───── ENTRIES PROVIDED

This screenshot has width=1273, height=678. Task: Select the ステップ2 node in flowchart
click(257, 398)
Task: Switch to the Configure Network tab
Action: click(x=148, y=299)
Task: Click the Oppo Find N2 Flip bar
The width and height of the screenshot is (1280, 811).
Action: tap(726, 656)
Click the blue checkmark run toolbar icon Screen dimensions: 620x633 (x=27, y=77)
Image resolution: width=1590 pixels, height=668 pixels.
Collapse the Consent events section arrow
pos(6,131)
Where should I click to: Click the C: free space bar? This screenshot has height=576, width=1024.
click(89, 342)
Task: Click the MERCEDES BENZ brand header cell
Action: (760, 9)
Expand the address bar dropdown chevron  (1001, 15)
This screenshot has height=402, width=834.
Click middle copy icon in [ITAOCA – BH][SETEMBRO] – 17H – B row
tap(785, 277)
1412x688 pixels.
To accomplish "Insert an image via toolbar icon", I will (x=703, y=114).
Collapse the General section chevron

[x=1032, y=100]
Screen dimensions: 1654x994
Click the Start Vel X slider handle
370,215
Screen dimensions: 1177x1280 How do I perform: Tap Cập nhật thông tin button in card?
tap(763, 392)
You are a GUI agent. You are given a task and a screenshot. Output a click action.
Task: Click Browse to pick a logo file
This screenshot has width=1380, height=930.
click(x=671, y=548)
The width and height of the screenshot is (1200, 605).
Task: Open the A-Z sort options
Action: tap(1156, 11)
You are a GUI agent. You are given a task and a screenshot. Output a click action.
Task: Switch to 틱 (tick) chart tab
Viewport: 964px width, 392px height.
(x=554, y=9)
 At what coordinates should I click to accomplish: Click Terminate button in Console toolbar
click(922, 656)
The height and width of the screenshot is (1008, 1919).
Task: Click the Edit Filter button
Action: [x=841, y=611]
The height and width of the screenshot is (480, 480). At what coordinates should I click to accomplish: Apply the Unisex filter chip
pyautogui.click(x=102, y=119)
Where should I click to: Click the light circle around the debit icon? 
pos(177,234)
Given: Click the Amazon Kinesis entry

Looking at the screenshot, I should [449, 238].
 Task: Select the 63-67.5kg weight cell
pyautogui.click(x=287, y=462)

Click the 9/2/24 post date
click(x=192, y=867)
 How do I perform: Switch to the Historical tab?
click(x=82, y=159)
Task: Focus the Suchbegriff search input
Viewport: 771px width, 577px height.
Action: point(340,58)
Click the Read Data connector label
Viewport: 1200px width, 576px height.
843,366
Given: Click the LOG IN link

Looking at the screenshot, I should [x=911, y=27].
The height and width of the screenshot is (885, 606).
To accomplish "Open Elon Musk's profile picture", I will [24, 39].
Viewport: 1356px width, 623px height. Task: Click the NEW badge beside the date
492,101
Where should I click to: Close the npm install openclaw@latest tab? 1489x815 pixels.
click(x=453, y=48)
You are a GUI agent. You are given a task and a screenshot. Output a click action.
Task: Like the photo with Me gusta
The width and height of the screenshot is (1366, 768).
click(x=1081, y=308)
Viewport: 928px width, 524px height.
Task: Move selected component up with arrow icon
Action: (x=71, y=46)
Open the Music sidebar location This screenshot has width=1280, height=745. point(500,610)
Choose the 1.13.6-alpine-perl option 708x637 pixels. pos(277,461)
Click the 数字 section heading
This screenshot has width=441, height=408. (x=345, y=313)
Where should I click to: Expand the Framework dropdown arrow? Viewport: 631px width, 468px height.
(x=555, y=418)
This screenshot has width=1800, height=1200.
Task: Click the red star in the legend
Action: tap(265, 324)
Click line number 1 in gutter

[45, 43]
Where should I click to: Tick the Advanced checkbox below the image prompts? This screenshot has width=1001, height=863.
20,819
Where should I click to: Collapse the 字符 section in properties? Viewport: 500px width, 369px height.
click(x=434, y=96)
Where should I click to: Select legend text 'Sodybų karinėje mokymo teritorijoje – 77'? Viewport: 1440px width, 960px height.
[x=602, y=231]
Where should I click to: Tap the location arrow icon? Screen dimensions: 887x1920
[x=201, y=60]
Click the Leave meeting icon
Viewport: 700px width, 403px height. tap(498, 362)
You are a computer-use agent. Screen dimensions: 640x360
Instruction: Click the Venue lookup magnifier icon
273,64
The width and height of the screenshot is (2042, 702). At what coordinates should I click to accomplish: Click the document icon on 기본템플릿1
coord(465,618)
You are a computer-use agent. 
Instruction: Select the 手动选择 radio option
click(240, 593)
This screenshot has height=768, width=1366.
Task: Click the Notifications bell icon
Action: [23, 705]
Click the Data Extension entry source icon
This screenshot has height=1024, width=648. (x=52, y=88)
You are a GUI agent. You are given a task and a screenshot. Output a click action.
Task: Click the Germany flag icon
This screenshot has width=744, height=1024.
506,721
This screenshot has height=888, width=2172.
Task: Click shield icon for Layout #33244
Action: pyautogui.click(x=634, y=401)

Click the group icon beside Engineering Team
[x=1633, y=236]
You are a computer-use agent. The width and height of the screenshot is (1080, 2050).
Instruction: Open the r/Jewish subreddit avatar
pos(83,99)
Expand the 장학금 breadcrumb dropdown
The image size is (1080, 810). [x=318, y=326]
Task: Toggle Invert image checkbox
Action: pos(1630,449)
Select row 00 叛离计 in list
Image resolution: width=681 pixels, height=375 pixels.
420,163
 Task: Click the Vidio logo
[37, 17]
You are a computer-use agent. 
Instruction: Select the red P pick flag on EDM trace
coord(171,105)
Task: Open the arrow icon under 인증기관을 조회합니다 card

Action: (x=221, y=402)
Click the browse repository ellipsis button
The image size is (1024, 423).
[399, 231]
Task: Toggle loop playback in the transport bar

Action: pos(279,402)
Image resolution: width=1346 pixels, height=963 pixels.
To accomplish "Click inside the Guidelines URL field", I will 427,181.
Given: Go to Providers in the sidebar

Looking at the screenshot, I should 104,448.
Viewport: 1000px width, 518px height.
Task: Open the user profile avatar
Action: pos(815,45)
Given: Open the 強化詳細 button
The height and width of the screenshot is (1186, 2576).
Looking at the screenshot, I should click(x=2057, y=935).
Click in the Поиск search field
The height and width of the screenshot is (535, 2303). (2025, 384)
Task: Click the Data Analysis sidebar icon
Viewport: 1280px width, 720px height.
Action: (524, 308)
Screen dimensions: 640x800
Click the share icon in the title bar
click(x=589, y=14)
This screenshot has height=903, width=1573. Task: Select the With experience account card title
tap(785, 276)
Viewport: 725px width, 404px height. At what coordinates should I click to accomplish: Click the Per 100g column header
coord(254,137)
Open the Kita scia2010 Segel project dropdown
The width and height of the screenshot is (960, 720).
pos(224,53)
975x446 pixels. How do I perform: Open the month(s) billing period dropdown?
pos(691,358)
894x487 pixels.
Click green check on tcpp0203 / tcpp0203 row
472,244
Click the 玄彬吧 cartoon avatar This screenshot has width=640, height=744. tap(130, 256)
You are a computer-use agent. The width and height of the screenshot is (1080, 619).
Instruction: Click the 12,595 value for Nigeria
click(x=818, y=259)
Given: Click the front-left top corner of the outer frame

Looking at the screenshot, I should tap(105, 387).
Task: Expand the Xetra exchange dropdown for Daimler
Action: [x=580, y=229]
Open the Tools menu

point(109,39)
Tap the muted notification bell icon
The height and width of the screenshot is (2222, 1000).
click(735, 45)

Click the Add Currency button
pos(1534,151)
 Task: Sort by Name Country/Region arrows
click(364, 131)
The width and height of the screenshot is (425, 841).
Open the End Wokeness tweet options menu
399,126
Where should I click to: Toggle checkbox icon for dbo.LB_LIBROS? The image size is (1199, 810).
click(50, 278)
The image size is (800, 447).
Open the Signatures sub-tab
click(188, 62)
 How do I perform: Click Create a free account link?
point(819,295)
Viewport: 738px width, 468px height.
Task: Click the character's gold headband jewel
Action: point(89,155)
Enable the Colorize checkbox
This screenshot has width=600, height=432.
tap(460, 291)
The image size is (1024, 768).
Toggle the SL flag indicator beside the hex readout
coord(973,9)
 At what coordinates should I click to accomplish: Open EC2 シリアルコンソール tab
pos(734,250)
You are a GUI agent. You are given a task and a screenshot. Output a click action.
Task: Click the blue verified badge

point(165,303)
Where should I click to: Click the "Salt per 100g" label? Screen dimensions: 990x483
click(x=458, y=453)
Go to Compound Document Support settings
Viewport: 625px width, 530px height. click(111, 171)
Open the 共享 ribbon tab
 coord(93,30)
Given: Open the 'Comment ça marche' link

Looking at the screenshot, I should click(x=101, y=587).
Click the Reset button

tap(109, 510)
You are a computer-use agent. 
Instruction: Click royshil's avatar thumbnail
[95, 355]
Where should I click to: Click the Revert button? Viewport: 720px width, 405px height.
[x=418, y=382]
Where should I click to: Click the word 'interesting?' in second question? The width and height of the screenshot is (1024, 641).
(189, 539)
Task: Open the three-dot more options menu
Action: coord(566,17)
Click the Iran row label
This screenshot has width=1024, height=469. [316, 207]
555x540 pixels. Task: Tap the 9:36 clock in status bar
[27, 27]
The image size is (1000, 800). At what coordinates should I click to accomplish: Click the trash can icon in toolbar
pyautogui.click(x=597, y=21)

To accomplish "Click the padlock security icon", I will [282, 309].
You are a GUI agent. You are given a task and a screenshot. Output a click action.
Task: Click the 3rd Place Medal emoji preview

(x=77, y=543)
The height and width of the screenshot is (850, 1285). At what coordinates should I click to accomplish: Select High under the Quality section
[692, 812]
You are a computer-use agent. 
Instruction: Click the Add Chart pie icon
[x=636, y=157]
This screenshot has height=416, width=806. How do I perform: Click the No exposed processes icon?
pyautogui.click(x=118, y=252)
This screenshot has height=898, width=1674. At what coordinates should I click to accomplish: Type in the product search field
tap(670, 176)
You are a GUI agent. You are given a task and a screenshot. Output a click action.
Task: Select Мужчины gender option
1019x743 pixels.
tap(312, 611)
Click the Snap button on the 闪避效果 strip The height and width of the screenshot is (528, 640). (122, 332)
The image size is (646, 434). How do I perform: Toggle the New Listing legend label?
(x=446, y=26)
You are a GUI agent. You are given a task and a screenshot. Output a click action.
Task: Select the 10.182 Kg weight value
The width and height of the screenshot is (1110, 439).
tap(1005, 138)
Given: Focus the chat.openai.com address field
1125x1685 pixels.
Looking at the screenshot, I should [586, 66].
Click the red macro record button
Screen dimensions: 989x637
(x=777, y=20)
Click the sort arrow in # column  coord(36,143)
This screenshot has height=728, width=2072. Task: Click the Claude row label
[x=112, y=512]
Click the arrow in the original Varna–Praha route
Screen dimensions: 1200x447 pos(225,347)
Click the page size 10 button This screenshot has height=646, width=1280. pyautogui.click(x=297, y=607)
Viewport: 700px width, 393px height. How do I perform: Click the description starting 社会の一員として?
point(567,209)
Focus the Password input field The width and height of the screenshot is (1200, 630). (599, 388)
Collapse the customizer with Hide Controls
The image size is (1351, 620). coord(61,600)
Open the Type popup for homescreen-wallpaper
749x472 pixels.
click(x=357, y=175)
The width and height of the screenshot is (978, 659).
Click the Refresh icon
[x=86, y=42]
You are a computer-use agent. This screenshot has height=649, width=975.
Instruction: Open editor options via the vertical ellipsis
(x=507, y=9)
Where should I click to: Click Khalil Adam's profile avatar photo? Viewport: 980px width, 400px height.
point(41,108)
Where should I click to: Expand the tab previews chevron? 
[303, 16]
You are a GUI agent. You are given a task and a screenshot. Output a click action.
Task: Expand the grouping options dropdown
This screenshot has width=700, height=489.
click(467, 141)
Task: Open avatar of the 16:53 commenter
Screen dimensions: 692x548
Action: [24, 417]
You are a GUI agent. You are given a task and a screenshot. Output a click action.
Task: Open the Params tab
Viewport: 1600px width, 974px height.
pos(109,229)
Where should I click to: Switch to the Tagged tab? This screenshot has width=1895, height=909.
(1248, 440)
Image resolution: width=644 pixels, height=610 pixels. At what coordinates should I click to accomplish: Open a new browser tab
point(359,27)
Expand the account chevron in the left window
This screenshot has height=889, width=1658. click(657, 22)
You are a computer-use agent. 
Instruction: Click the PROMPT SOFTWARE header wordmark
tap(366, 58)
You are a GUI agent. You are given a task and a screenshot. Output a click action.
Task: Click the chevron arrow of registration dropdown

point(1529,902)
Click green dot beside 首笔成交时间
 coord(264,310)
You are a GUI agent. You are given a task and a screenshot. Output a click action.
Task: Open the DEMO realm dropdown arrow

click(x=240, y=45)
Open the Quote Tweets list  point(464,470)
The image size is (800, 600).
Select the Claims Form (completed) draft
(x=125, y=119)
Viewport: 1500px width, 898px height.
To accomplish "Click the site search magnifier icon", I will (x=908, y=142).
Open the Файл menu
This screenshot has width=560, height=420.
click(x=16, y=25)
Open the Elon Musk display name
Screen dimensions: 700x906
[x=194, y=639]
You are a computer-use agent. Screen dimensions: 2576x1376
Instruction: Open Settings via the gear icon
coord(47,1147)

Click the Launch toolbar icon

──────────

• [EXERCISE INSTRUCTIONS]
Say how many lines in the records contain the string "input". No other text is needed.

• [WRITTEN RESPONSE]
2